The advice has emanated from all levels and related organisations, many of which had formerly been passive about the national shift to reliance on chemical nitrogen and supplement-reliant farming regimes, despite the dangers of reduced true profitability.
Our voice (The Dolomite Company NZ) has been one of a small number which have consistently supported permanent pasture as the only management alternative that allows farmers to earn more than they are required to spend each season. And our point of difference has always been concern about the costs and impacts of fertiliser nitrogen.
Most fertiliser nitrogen is applied in the form of urea, an estimated $300,000,000 a year industry, with the argument for its existence being that, without it being regularly applied, pasture and total farm production would significantly decline.
Of course nitrogen is an essential element for plant growth. And until the development of the Kapuni based ammonia urea plant in the late 1980s, the nitrogen in our pastures came largely from the activity of bacteria on the nodules of clover roots. At that time clover/ryegrass pasture was the basis of our primary industries.
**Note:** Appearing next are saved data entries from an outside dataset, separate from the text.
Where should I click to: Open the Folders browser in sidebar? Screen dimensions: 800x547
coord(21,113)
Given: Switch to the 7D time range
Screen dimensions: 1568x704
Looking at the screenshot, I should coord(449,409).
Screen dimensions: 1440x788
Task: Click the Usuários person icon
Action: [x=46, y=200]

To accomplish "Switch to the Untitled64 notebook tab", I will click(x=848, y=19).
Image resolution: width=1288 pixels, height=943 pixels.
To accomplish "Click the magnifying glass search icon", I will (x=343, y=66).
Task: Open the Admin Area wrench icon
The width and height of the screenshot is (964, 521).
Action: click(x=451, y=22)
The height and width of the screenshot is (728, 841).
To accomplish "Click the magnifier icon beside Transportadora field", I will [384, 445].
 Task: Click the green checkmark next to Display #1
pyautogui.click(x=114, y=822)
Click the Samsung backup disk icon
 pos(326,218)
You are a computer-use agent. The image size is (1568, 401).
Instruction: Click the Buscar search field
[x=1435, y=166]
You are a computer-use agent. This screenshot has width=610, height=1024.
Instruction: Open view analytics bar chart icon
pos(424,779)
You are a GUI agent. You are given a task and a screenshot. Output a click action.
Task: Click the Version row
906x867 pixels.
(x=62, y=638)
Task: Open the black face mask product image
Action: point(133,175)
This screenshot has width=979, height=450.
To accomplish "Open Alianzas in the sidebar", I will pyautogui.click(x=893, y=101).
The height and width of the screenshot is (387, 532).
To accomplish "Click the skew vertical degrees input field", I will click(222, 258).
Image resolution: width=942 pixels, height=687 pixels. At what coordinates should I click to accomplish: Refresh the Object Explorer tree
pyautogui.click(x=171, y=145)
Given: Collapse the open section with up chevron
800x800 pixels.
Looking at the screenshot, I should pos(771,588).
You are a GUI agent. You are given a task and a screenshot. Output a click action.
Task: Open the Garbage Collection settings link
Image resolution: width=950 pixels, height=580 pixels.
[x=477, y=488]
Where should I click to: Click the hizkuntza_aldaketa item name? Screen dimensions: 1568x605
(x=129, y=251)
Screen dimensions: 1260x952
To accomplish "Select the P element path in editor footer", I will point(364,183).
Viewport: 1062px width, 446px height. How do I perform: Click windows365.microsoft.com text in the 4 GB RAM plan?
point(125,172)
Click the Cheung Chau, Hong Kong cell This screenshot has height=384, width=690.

There is far less clover seen in current pastures.
Records show that production from high quality pasture at that time was often measured at 18,000kgDM/ha annually, whereas now the expectation seems to be around 14,000kgDM/ha. The explanation given for this change is that measurement systems are different these days, and research figures from that time are no longer relevant. However, higher yields are still being achieved by farmers who are no longer applying copious nitrogen during the growing season.
As well as high yields and production, these farmers have substantially reduced costs. Purchasing 100kgN/ha as urea for a 110ha property would cost $12,100 with transport and spreading costs still to be added. In addition, they are reporting increased pasture production year on year, the most important (and appealing) upside of a well managed clover-based system. This is due to an increase in humus and soil carbon formed from dung, dead grasses and old plant roots when nature operates naturally.
With steadily increasing humus, greater amounts of moisture and nutrient are stored, with an improved spread of growth throughout the year. Pastures grow longer into a dry spell, recover more quickly when rain arrives, and reduce the requirement for plant renewal.
It is true that, for a nitrogen dependent fertilizer system, there will be a decline in growth initially, until a more natural system is encouraged through a shorter-than-might-be- expected risk-free transition process which favours establishment of strong vigorous clovers.
Where nitrogen has been regularly applied, plant available calcium levels are likely to be too low for optimum clover growth. Therefore autumn is not the best time for a correction with an application of lime, as excess calcium in pasture prior to calving reduces the availability of magnesium, and an increase in costly calcium/magnesium related metabolic disorders can occur.
Instead, an application of Golden Bay Dolomite now at between 200 – 250kg/ha, at approximately $50/ha, applying 23– 28kg Mg/ha, provides the initial transition step, as well as ensuring animals fully fed on pasture receive sufficient magnesium for robust good health at calving.
The dolomite will increase pasture palatability and allow better utilization (often commented on), and a consequent improvement in physical soil structures will allow excess water to drain, reducing damage from pugging over winter.
A lime application in November, further increasing soil pH, will stimulate beneficial earthworm activity, and provide the calcium necessary for strong clover growth. Thus reducing or removing the need for fertiliser nitrogen during the next growing season.